Copy the records below line for line, keeping every character, space, and line break unchanged.

* **Raw records**
################

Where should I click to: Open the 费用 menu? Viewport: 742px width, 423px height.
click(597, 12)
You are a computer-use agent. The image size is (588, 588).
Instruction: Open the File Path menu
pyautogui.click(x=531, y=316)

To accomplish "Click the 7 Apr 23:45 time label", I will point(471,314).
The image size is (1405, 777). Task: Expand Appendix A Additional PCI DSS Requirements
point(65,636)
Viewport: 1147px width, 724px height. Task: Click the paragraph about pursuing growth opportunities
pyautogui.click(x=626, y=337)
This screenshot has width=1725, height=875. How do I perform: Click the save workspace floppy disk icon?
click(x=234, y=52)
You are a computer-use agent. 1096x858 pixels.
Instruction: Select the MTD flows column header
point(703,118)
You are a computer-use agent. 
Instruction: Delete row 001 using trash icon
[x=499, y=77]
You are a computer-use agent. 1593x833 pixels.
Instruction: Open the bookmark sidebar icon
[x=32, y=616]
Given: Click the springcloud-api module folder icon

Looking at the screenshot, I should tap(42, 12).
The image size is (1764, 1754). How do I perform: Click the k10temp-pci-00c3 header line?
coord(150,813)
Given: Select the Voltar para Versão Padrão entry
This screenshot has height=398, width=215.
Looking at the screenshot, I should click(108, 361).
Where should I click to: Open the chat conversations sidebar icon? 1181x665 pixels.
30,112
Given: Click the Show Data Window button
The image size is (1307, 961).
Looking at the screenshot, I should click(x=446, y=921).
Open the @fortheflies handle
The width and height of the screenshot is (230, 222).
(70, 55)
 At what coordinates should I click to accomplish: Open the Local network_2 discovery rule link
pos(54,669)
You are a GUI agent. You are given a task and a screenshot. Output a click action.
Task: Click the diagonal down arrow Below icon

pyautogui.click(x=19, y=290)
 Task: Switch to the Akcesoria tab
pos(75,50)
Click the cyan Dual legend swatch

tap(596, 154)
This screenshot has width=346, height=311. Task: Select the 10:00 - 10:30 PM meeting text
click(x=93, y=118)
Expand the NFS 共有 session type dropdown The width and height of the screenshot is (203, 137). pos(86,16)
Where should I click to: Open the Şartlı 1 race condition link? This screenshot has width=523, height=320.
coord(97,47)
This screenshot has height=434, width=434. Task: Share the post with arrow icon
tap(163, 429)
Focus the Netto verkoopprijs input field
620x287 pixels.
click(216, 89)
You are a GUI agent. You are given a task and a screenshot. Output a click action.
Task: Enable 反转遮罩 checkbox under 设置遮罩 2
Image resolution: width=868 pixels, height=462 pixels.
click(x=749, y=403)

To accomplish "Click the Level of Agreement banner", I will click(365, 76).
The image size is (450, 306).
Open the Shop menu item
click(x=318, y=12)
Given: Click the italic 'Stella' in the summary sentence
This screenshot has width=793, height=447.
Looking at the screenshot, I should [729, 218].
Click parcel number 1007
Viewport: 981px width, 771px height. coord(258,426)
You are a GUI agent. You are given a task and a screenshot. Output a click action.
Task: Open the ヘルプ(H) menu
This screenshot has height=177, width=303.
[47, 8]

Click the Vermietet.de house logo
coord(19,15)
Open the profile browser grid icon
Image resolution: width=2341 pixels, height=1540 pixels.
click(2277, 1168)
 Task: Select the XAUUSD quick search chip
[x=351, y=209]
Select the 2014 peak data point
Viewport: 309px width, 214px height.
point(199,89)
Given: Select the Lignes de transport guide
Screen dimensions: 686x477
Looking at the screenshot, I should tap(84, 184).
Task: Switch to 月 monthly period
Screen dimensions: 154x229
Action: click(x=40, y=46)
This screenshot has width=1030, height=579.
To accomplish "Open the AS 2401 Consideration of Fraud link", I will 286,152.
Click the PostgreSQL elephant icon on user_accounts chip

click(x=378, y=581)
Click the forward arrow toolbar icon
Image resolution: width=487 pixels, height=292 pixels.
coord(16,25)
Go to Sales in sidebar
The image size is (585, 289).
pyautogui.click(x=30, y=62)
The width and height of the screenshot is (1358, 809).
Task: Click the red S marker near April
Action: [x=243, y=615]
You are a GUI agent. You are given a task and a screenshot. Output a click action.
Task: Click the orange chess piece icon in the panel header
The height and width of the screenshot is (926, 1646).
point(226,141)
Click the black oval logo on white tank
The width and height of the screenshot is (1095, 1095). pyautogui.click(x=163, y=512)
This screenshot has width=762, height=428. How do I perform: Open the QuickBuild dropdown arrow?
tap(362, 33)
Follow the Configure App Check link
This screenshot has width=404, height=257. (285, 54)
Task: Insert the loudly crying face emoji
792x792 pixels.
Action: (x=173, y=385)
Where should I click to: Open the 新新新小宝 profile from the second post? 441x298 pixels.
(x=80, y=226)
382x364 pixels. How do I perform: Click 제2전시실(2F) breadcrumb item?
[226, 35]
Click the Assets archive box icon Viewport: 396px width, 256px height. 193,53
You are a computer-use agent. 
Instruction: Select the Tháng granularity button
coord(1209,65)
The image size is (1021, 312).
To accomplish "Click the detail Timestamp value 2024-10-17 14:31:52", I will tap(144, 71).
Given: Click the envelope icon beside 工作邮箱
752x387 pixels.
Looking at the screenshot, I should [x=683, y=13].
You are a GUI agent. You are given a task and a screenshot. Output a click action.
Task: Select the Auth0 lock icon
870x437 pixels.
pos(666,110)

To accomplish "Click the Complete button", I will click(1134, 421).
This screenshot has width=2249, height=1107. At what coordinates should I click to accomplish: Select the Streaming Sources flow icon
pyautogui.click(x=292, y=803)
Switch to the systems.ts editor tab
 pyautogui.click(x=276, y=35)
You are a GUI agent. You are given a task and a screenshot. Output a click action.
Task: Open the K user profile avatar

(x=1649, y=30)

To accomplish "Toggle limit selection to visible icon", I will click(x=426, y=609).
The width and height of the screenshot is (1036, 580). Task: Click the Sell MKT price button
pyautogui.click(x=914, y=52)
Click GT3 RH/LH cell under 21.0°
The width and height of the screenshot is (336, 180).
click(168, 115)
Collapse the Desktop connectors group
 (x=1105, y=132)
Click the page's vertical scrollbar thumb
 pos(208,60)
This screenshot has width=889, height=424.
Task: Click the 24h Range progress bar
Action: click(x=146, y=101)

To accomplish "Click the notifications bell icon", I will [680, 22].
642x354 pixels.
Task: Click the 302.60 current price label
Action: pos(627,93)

################

* **Complete answer**
Where should I click to: Open the 费用 menu? Viewport: 742px width, 423px height.
click(597, 12)
You are a computer-use agent. The image size is (588, 588).
Instruction: Open the File Path menu
pyautogui.click(x=531, y=316)

To accomplish "Click the 7 Apr 23:45 time label", I will point(471,314).
The image size is (1405, 777). Task: Expand Appendix A Additional PCI DSS Requirements
point(65,636)
Viewport: 1147px width, 724px height. Task: Click the paragraph about pursuing growth opportunities
pyautogui.click(x=626, y=337)
This screenshot has width=1725, height=875. How do I perform: Click the save workspace floppy disk icon?
click(x=234, y=52)
You are a computer-use agent. 1096x858 pixels.
Instruction: Select the MTD flows column header
point(703,118)
You are a computer-use agent. 
Instruction: Delete row 001 using trash icon
[x=499, y=77]
You are a computer-use agent. 1593x833 pixels.
Instruction: Open the bookmark sidebar icon
[x=32, y=616]
Given: Click the springcloud-api module folder icon

Looking at the screenshot, I should tap(42, 12).
The image size is (1764, 1754). How do I perform: Click the k10temp-pci-00c3 header line?
coord(150,813)
Given: Select the Voltar para Versão Padrão entry
This screenshot has height=398, width=215.
Looking at the screenshot, I should click(108, 361).
Where should I click to: Open the chat conversations sidebar icon? 1181x665 pixels.
30,112
Given: Click the Show Data Window button
The image size is (1307, 961).
Looking at the screenshot, I should click(x=446, y=921).
Open the @fortheflies handle
The width and height of the screenshot is (230, 222).
(70, 55)
 At what coordinates should I click to accomplish: Open the Local network_2 discovery rule link
pos(54,669)
You are a GUI agent. You are given a task and a screenshot. Output a click action.
Task: Click the diagonal down arrow Below icon

pyautogui.click(x=19, y=290)
 Task: Switch to the Akcesoria tab
pos(75,50)
Click the cyan Dual legend swatch

tap(596, 154)
This screenshot has width=346, height=311. Task: Select the 10:00 - 10:30 PM meeting text
click(x=93, y=118)
Expand the NFS 共有 session type dropdown The width and height of the screenshot is (203, 137). pos(86,16)
Where should I click to: Open the Şartlı 1 race condition link? This screenshot has width=523, height=320.
coord(97,47)
This screenshot has height=434, width=434. Task: Share the post with arrow icon
tap(163, 429)
Focus the Netto verkoopprijs input field
620x287 pixels.
click(216, 89)
You are a GUI agent. You are given a task and a screenshot. Output a click action.
Task: Enable 反转遮罩 checkbox under 设置遮罩 2
Image resolution: width=868 pixels, height=462 pixels.
click(x=749, y=403)

To accomplish "Click the Level of Agreement banner", I will click(365, 76).
The image size is (450, 306).
Open the Shop menu item
click(x=318, y=12)
Given: Click the italic 'Stella' in the summary sentence
This screenshot has width=793, height=447.
Looking at the screenshot, I should [729, 218].
Click parcel number 1007
Viewport: 981px width, 771px height. coord(258,426)
You are a GUI agent. You are given a task and a screenshot. Output a click action.
Task: Open the ヘルプ(H) menu
This screenshot has height=177, width=303.
[47, 8]

Click the Vermietet.de house logo
coord(19,15)
Open the profile browser grid icon
Image resolution: width=2341 pixels, height=1540 pixels.
click(2277, 1168)
 Task: Select the XAUUSD quick search chip
[x=351, y=209]
Select the 2014 peak data point
Viewport: 309px width, 214px height.
point(199,89)
Given: Select the Lignes de transport guide
Screen dimensions: 686x477
Looking at the screenshot, I should tap(84, 184).
Task: Switch to 月 monthly period
Screen dimensions: 154x229
Action: click(x=40, y=46)
This screenshot has width=1030, height=579.
To accomplish "Open the AS 2401 Consideration of Fraud link", I will 286,152.
Click the PostgreSQL elephant icon on user_accounts chip

click(x=378, y=581)
Click the forward arrow toolbar icon
Image resolution: width=487 pixels, height=292 pixels.
coord(16,25)
Go to Sales in sidebar
The image size is (585, 289).
pyautogui.click(x=30, y=62)
The width and height of the screenshot is (1358, 809).
Task: Click the red S marker near April
Action: [x=243, y=615]
You are a GUI agent. You are given a task and a screenshot. Output a click action.
Task: Click the orange chess piece icon in the panel header
The height and width of the screenshot is (926, 1646).
point(226,141)
Click the black oval logo on white tank
The width and height of the screenshot is (1095, 1095). pyautogui.click(x=163, y=512)
This screenshot has width=762, height=428. How do I perform: Open the QuickBuild dropdown arrow?
tap(362, 33)
Follow the Configure App Check link
This screenshot has width=404, height=257. (285, 54)
Task: Insert the loudly crying face emoji
792x792 pixels.
Action: (x=173, y=385)
Where should I click to: Open the 新新新小宝 profile from the second post? 441x298 pixels.
(x=80, y=226)
382x364 pixels. How do I perform: Click 제2전시실(2F) breadcrumb item?
[226, 35]
Click the Assets archive box icon Viewport: 396px width, 256px height. 193,53
You are a computer-use agent. 
Instruction: Select the Tháng granularity button
coord(1209,65)
The image size is (1021, 312).
To accomplish "Click the detail Timestamp value 2024-10-17 14:31:52", I will tap(144, 71).
Given: Click the envelope icon beside 工作邮箱
752x387 pixels.
Looking at the screenshot, I should [x=683, y=13].
You are a GUI agent. You are given a task and a screenshot. Output a click action.
Task: Select the Auth0 lock icon
870x437 pixels.
pos(666,110)

To accomplish "Click the Complete button", I will click(1134, 421).
This screenshot has width=2249, height=1107. At what coordinates should I click to accomplish: Select the Streaming Sources flow icon
pyautogui.click(x=292, y=803)
Switch to the systems.ts editor tab
 pyautogui.click(x=276, y=35)
You are a GUI agent. You are given a task and a screenshot. Output a click action.
Task: Open the K user profile avatar

(x=1649, y=30)

To accomplish "Toggle limit selection to visible icon", I will click(x=426, y=609).
The width and height of the screenshot is (1036, 580). Task: Click the Sell MKT price button
pyautogui.click(x=914, y=52)
Click GT3 RH/LH cell under 21.0°
The width and height of the screenshot is (336, 180).
click(168, 115)
Collapse the Desktop connectors group
 (x=1105, y=132)
Click the page's vertical scrollbar thumb
 pos(208,60)
This screenshot has width=889, height=424.
Task: Click the 24h Range progress bar
Action: click(x=146, y=101)

To accomplish "Click the notifications bell icon", I will [680, 22].
642x354 pixels.
Task: Click the 302.60 current price label
Action: pos(627,93)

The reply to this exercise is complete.